Voorbeeld van een meldingsscherm:
U kunt op [Sluiten] drukken op het meldingsscherm om verder te gaan met de normale bediening.
Het meldingsscherm blijft verschijnen telkens wanneer de machine de slaapstand verlaat of de hoofdvoeding op AAN wordt gezet, totdat u het scherm verwijdert.
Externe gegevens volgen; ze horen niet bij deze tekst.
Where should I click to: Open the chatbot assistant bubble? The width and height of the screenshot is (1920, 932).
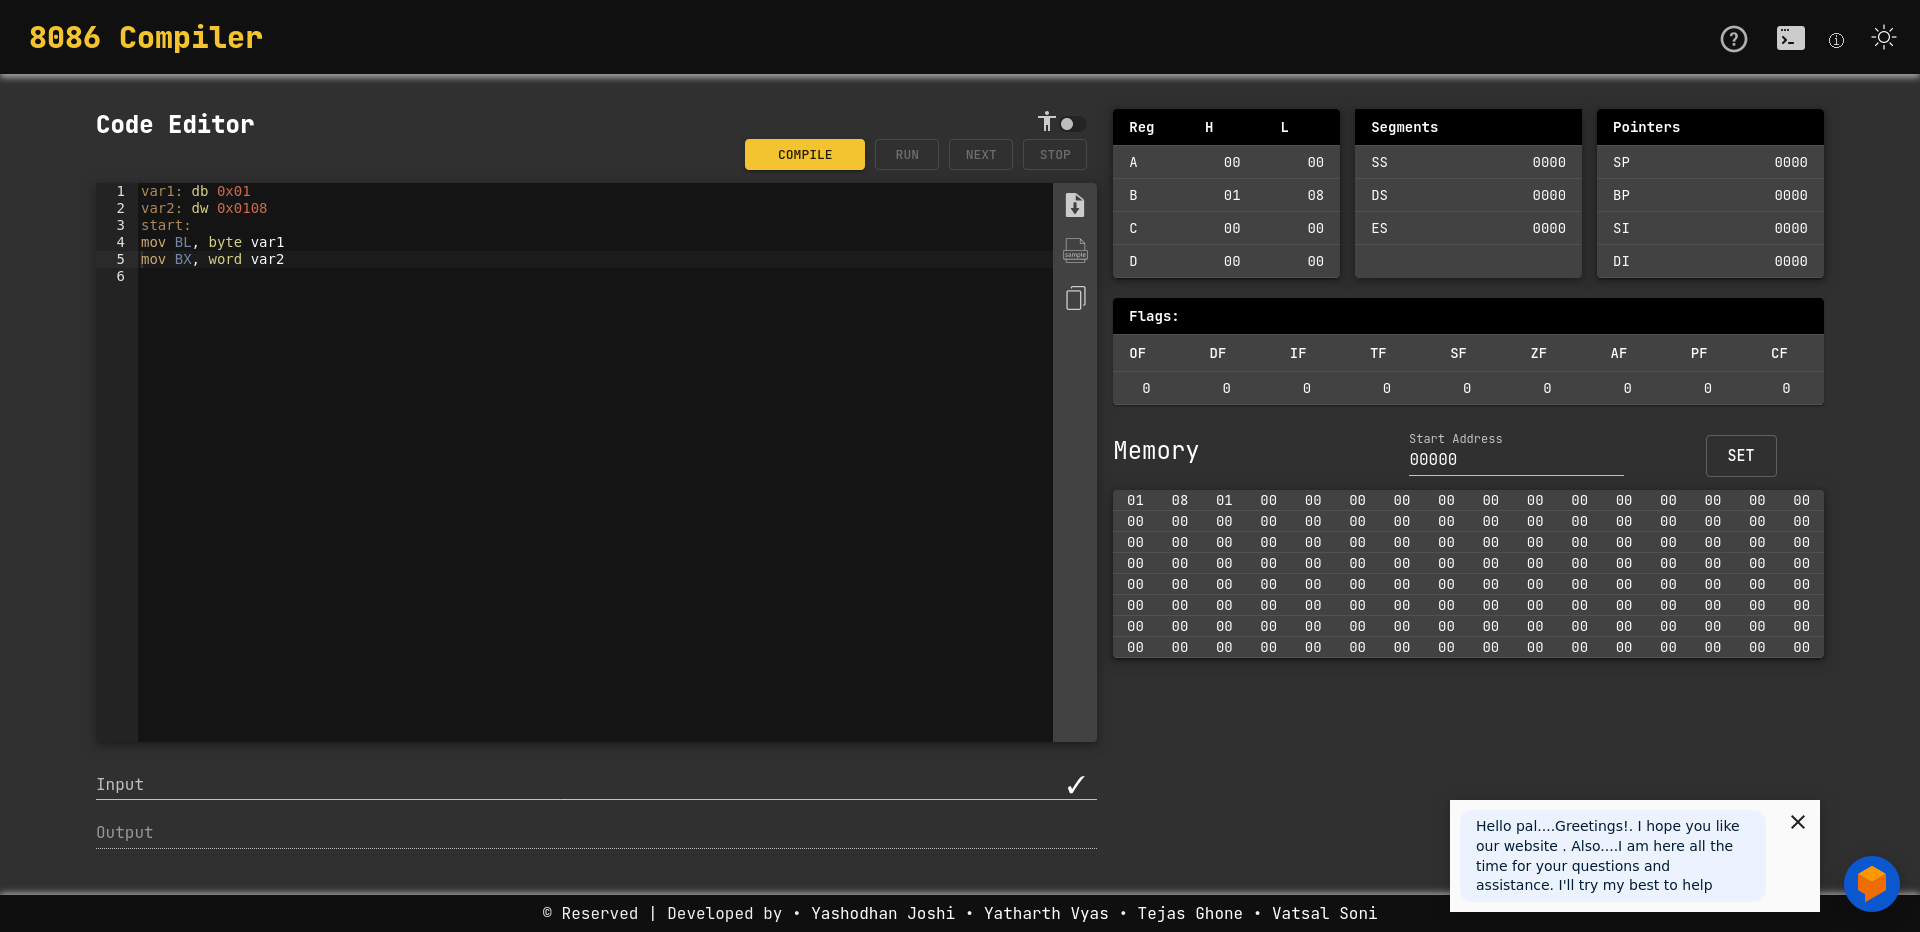click(1871, 883)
Voer de handeling [Verwijder fout resterende toner] uit om het meldingsscherm te verwijderen. [Verwijder fout resterende toner]
* Het bericht onder aan het scherm wordt ongeacht deze instelling weergegeven.
[Aan], [Uit]
[ Instellingen/Registratie] [Voorkeuren] [Weergave-instellingen]
Verwijder het meldingsscherm voor resterende toner dat wordt weergegeven wanneer [Weergave foutmelding resterende toner] is ingesteld op [Aan].
* Nadat het scherm is verwijderd, wordt het opnieuw weergegeven wanneer een andere kleur toner bijna op is.
[ Instellingen/Registratie] [Voorkeuren] [Weergave-instellingen]
Stel in of het IPv4-adres van de machine moet worden weergegeven op het scherm [Teller/Apparaatgegevens].
* Deze instelling is alleen beschikbaar als [Gebruik IPv4] is ingesteld op [Aan]. [Gebruik IPv4]
[Aan], [Uit]
[ Instellingen/Registratie] [Voorkeuren] [Weergave-instellingen]
Stel in of u de functie Scannen voor mobiel wilt inschakelen.
Als u [Aan] selecteert, kunt u een smartphone, tablet of ander mobiel apparaat koppelen aan de machine en de scanfunctie gebruiken.
[Aan], [Uit]
[ Instellingen/Registratie] [Voorkeuren] [Weergave-instellingen]
Stel in of [Mobiel portaal] op het scherm [Home] wordt weergegeven.
[Aan], [Uit]
[ Instellingen/Registratie] [Voorkeuren] [Weergave-instellingen]
Stel in of een QR-code moet worden weergegeven op het scherm [Mobiel portaal].
Door een QR-code te gebruiken, kunt u de moeite besparen om het IPv4-adres van de machine handmatig in te voeren.